Por onde passou, deixou a marca de sua profunda humildade. “Ao advertir a sua presença amável e discreta ao lado da dinâmica figura de Mons. Escrivá, vinha ao meu pensamento a modéstia de São José", nota o padre John O'Connor, agostiniano. Para Dom Álvaro, permanecer “à sombra" de São Josemaría significou, ao invés de uma posição subalterna, como muitos poderiam supor, uma ocasião para emular as suas virtudes e viver a obediência. O antigo porta-voz da Santa Sé, Joaquín Navarro-Valls, declara que ele “era um protagonista, mas tinha a imensa virtude de não aparecer como protagonista".
O atual prelado do Opus Dei, Javier Echevarría, dá atenção ao fato de que o seu antecessor “não desejou para si (...) êxitos pessoais ou ocasiões de poder brilhar". Em vida, ele “teve uma única ambição: ser um bom filho de Deus e um servidor fiel da Igreja, de acordo com o espírito recebido de São Josemaría e seguindo o seu exemplo". Ele também refere uma história interessante, que ilustra como Dom Álvaro se configurou ao carisma do fundador do Opus Dei:
“Em 1950, D. Álvaro sofreu um ataque de apendicite aguda com dores muito fortes e risco de vida, pelo que foi necessária uma operação cirúrgica urgente. Era o dia 26 de fevereiro. Tanto pela técnica então usada, como pela duração da cirurgia - que se complicou mais que o previsto -, os médicos decidiram aumentar a dose de anestesia; e, por este motivo, o despertar pós-operatório foi mais lento que o habitual. (...)"
“Quando já D. Álvaro estava no quarto, aproximou-se um dos médicos para controlar a evolução do pós-operatório. Ficou surpreendido quando viu que ninguém conseguia despertá-lo e começou a preocupar-se, porque se estavam a utilizar todos os meios possíveis, sem êxito. Estando nesta situação, o Fundador do Opus Dei chegou à Clínica e referiram-lhe o estado de D. Álvaro eventualmente crítico. S. Josemaría aproximou-se da cabeceira da cama e, com grande calma, sussurrou-lhe afetuosamente: 'Álvaro!' A resposta do doente foi imediata: 'Padre!' E assim começou o despertar que até àquele momento não parecia iminente. S. Josemaría concluiu com naturalidade, como se se tratasse de coisa habitual, com este comentário: 'Este filho até a dormir me obedece'." [4]

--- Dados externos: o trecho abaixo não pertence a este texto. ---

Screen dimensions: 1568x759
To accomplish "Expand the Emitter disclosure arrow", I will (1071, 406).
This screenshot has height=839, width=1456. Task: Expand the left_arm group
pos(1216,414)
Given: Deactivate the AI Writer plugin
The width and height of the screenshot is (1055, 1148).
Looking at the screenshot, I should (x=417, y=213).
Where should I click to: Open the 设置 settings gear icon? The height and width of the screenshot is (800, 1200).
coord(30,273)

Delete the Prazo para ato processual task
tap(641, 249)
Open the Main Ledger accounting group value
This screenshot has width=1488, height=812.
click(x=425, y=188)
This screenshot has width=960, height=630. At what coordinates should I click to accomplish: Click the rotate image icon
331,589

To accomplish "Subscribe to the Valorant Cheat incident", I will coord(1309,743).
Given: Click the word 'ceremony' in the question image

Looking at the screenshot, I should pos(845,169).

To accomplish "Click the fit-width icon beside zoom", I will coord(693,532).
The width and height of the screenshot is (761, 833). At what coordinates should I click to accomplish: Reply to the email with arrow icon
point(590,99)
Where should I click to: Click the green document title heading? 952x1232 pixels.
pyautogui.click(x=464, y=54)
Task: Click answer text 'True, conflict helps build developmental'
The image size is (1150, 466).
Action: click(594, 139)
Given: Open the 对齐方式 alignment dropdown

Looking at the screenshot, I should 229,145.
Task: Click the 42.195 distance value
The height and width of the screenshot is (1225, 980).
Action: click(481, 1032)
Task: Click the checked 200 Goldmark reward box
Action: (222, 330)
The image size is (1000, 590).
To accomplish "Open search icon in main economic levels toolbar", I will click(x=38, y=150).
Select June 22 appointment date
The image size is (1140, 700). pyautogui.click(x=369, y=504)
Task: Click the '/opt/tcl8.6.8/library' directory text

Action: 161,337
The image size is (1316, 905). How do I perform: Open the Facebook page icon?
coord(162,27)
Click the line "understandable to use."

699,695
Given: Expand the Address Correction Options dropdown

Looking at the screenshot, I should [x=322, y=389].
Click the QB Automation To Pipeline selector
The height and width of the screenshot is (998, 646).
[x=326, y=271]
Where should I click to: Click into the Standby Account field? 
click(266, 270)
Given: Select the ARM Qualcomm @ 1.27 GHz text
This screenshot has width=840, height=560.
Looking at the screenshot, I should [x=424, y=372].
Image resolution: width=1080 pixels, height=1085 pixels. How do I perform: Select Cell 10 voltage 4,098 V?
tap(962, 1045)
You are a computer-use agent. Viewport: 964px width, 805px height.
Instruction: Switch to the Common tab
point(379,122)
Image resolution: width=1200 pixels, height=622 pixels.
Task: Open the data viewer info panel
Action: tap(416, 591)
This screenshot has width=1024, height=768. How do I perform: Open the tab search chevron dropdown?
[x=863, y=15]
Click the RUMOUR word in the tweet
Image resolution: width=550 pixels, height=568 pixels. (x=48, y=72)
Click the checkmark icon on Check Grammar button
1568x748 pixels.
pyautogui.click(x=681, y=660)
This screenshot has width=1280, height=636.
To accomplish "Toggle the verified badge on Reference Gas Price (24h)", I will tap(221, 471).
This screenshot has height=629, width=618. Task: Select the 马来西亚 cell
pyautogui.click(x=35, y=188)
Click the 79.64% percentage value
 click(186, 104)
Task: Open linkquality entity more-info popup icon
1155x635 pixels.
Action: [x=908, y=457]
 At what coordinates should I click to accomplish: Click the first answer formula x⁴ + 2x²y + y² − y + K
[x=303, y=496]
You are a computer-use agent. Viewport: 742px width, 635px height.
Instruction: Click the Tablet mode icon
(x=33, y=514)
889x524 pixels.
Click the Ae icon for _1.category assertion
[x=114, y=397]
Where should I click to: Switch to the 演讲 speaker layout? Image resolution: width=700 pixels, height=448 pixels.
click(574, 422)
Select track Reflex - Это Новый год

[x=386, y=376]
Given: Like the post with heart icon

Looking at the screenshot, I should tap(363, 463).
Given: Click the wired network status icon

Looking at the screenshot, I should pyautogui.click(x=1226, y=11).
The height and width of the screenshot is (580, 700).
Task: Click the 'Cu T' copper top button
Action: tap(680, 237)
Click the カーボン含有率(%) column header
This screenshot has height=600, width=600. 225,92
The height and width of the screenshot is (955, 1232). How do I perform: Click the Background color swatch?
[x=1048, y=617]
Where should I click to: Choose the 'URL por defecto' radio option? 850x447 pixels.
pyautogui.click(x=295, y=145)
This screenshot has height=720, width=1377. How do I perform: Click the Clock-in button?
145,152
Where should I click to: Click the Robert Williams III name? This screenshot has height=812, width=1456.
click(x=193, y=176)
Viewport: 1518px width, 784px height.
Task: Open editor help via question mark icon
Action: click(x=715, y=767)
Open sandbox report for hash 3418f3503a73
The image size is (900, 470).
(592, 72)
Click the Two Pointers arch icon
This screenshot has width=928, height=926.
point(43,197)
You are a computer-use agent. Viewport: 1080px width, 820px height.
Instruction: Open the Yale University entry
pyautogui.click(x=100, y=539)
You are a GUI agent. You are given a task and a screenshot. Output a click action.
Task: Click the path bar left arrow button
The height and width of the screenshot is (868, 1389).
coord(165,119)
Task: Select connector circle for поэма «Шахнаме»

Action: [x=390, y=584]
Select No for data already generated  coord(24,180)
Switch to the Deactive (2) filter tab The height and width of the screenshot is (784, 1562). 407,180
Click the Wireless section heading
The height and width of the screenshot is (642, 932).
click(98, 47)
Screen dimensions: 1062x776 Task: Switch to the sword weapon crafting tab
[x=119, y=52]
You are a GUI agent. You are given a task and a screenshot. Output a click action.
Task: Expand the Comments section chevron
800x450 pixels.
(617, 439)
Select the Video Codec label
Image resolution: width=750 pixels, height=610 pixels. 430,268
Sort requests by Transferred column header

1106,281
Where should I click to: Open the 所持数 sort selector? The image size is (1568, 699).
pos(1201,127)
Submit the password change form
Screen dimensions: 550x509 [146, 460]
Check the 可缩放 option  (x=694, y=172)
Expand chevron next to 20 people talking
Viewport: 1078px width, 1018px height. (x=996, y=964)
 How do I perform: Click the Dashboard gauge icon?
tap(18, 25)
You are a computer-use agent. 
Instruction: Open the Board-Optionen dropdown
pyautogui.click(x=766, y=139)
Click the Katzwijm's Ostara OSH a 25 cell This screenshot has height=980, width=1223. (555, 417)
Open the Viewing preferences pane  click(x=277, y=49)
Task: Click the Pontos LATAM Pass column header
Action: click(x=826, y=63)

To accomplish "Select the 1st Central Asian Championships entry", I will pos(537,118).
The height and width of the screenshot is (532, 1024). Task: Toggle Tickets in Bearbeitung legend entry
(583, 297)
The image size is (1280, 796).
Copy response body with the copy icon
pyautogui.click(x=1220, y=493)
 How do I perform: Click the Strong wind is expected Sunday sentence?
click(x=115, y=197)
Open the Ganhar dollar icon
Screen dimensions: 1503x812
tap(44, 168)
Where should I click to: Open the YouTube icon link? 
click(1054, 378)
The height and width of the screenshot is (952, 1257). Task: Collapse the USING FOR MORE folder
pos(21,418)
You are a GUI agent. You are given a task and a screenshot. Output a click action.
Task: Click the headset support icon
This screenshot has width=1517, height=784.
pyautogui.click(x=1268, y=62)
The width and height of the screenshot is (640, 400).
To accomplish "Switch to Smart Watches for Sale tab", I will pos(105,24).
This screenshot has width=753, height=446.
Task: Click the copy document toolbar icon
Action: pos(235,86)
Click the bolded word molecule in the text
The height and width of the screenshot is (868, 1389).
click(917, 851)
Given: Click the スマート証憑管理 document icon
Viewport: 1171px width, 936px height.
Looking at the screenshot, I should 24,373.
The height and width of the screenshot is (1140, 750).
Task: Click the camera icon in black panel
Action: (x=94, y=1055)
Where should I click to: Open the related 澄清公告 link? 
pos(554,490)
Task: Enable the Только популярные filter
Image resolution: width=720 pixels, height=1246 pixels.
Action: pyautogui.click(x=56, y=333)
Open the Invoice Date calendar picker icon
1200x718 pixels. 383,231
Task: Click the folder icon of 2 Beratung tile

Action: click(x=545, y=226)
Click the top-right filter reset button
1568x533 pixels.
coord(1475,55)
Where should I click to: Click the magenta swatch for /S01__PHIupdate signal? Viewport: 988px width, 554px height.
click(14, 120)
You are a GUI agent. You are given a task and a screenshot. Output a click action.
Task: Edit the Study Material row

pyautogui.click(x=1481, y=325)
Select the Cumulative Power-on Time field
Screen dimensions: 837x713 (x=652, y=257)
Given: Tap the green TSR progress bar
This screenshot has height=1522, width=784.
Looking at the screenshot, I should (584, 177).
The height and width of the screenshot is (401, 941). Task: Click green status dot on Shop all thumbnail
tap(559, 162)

Se Josemaría apontou o “Caminho", Álvaro nada mais fez senão segui-lo e, hoje, a bem-aventurança dos dois sacerdotes confirma a grandeza das lições de Escrivá, que cumpriram o fim a que foram escritas: engendrar santos. “Qual é o segredo da perseverança? O Amor", respondia São Josemaría Escrivá. “Enamora-te, e não O deixarás" [5]. Monsenhor Álvaro - amanhã, beato - invertia a frase e acrescentava: “ Sê leal e acabarás louco de amor a Deus".